SLA Spotlight: Dr. Robyn Rosen

Robyn Rosen Dr. Rosen is the author of Reproductive Heath, Reproductive Rights: Reformers and the Politics of 
 Maternal Welfare
(Ohio State University Press, 2003) and the editor of Women’s Studies in the Academy:
 Origin and Impact
(Prentice Hall, 2004). Her scholarly work has also appeared in Journal of Women’s
 History
and Gender & History. The recipient of the 2005 Board of Trustees Teaching Award, Dr. Rosen
  regularly teaches U.S. Women’s History, American History II, and special-topics courses including History
 of American Manhood.

 Q: How did you first become interested in history and women’s studies?

 A: I love telling this story! I took a U.S. Women’s History class my sophomore year at Brandeis. I was an
 American Studies major who showed up at college having taken AP U.S. History. I thought I know a little
 something about the subject. In this women’s history class I was exposed to people, movements, events, and ideas that I had never heard of. Not only was I fascinated by all the new information and ideas coming at me, but I was realizing how limited my education had been.

I was shocked that I had never before thought to ask the simple question, “what were women doing when all of this ‘important’ stuff was happening”? The whole issue of bias in the curriculum hit me like a ton of bricks and I was forever changed. It was a real moment of consciousness raising from which I could never go back. I declared a Women’s Studies minor, joined the feminist group on campus, and decided to become a historian of women.

 Q: You frequently team-teach courses. What do you value about this approach?

 A: I have co-taught courses in U.S. Women’s History and in History of the Vietnam War with my colleagues in the history department, in Constitutional Law with a political scientist, and in Feminist Speculative Fiction with a literary scholar. My students learn a lot from these kinds of exchanges, and so do I--not just information from other fields and other areas of history, but pedagogical things too. I pay more attention to my own goals and assessments and I believe it makes me a more reflective and creative teacher. Plus, it’s just plain fun to work with and learn from such smart and talented people.

 Q: Your scholarly work has always centered on movements for maternal welfare and reproductive rights. What are you working on right now?

 A: My earlier work focused on the early days of these movements--the 1910s to the 1940s. Right now I am interested in the examining the later decades--particularly the 1960s and 1970s. The question I am seeking to answer is: How did the mainstream birth control movement come to embrace abortion rights as part of its larger health and welfare agenda in the years immediately before and after Roe vs. Wade? In its earliest incarnation the movement pitched contraception as a safer alternative to abortion. However, by the 1960s feminists, liberal physicians and lawyers were leading the charge for the legalization of abortion. How did organizations like Planned Parenthood, which did as much as it could to position itself as a mainstream health care provider, deal with this new reality? Were they leaders or followers? Was there much internal debates about abortion or did it seem like a natural corollary to birth control?

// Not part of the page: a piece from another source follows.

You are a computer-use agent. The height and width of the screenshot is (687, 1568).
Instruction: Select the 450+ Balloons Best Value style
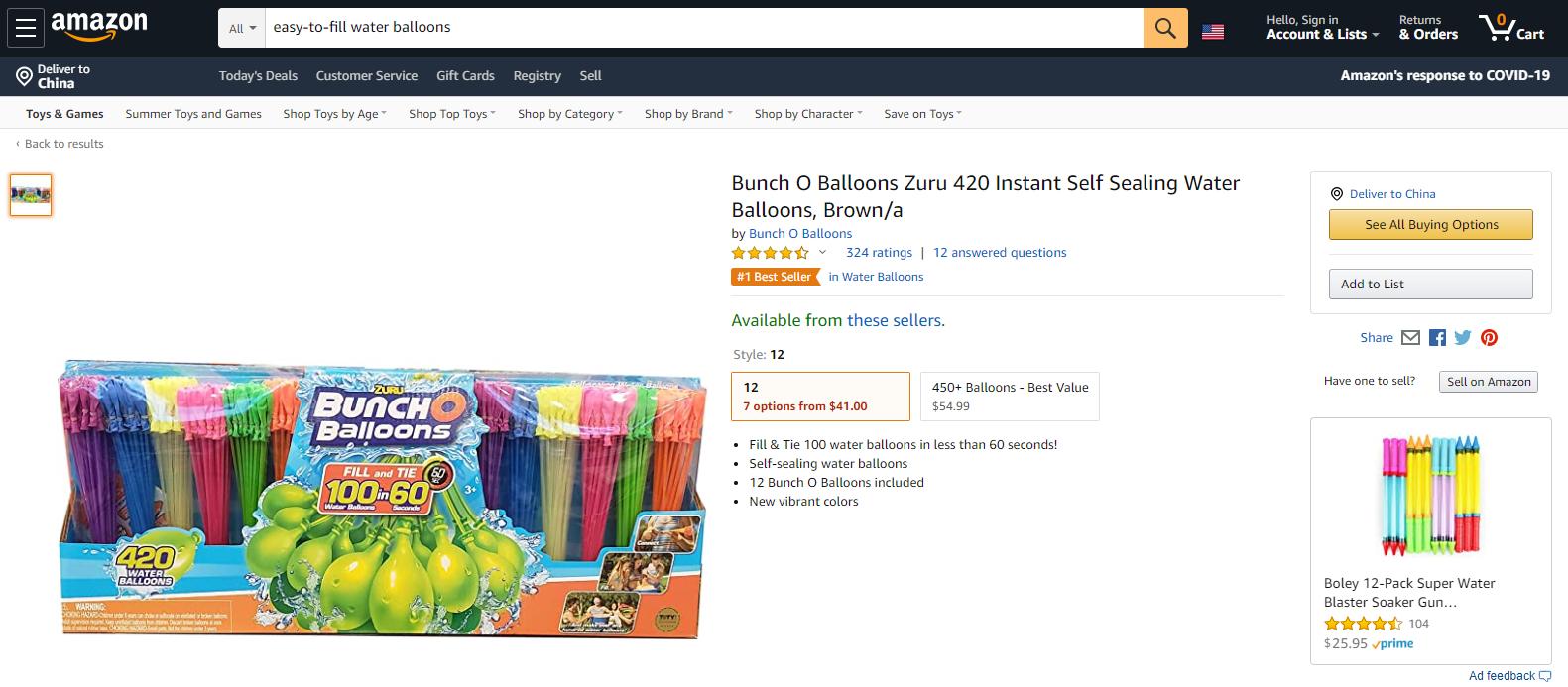(1009, 396)
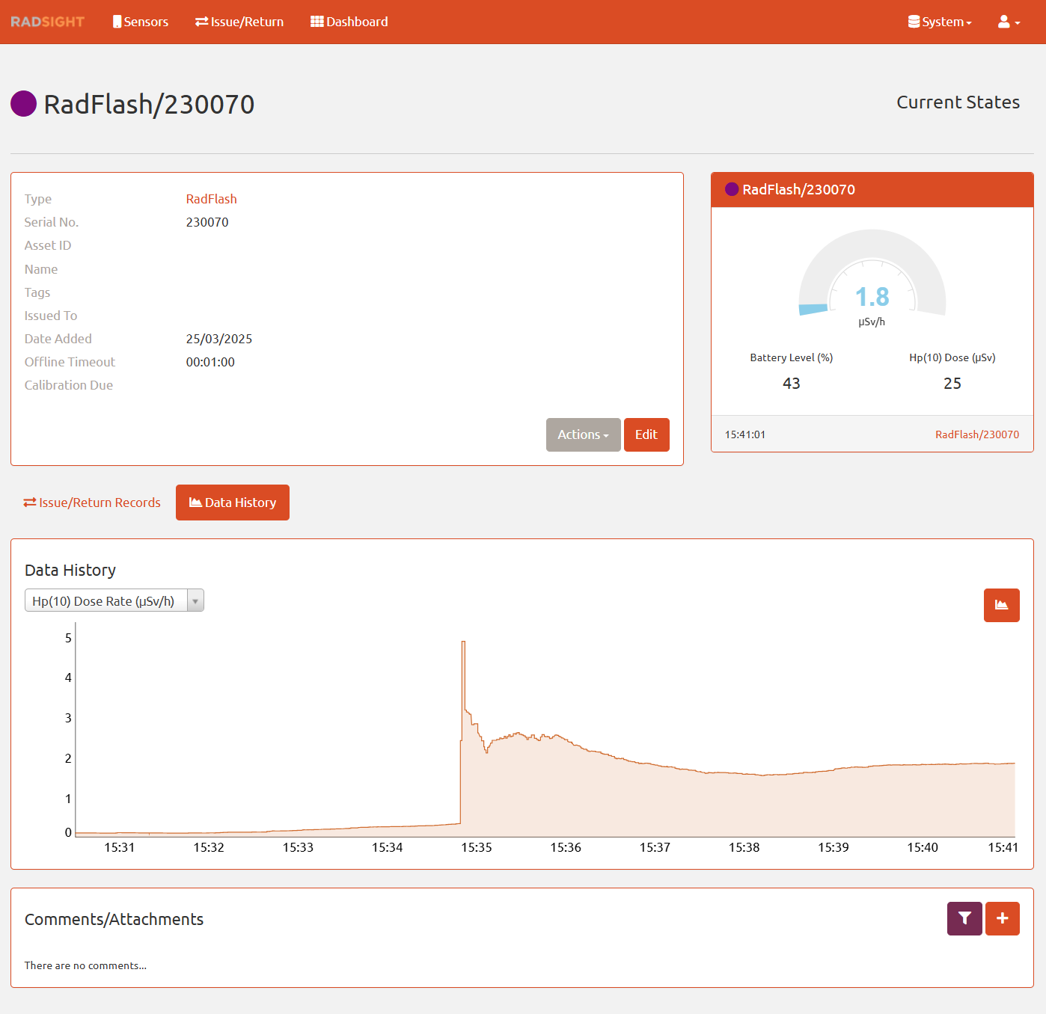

This is a project I have just started and it is great to get back into the archives again. I found an incredible document just this week -- a statement written by Dr. Martin Luther King Jr. and read by his wife upon his acceptance of the Margaret Sanger Award in Human Rights at the 50th anniversary dinner of the International Planned Parenthood Federation. Who knew? I have never read anything about Dr. King’s involvement with the birth control movement! You never know what you are going to stumble across at the archives. This is one of the best things about being a historian.

 Q: Women’s studies as a field has been around for several decades now. Are students still interested in exploring questions related to gender?

Absolutely. Last semester, for example, I developed the History of American Manhood course in response to my own and my students’ shared interest in investigating masculinity as well as femininity. As a mother of three sons, I am fascinated by the pressures and pitfalls of masculinity in our culture and as a historian, I love being able to discover where all these crazy ideas came from and the impact they have had on American history.

I learned a lot teaching that class that I will bring to my American history and women’s history classes. In fact, students responded so enthusiastically to one of the books that I now plan to use it in my American History II class. It’s very rewarding to engage in this kind of give-and-take with equally passionate students.